Records supplied below:

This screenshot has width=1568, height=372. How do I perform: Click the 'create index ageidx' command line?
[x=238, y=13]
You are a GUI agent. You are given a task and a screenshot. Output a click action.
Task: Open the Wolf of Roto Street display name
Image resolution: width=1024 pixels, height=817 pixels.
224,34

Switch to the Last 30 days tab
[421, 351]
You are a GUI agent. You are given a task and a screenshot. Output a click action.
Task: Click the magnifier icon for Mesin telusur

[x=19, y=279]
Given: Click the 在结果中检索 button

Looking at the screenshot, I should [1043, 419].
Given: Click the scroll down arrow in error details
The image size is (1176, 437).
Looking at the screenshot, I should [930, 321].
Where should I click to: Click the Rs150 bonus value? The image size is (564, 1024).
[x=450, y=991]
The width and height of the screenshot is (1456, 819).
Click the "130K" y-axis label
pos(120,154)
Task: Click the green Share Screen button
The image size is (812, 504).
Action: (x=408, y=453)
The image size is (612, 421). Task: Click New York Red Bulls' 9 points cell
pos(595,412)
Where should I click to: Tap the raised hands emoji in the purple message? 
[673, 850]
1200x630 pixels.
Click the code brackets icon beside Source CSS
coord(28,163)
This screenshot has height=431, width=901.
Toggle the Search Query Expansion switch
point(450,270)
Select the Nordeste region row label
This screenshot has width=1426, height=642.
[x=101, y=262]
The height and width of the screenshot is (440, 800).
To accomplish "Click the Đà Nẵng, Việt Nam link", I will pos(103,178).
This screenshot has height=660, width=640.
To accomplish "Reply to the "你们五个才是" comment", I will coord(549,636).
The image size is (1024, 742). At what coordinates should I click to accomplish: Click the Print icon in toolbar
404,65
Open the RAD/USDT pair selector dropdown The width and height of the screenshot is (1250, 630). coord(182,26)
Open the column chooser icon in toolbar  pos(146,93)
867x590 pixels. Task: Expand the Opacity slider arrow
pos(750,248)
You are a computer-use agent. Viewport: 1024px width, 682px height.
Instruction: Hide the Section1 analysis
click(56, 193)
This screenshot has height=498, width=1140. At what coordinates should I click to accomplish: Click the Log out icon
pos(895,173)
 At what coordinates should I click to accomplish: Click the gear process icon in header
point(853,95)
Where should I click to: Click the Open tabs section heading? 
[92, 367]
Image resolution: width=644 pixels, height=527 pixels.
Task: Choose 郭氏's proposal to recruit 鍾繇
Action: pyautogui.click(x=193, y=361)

End of Records supplied.

→ **Work instructions**
The count alone is wanted: how many lines above hold the string "will"?

→ **Result for this exercise**
2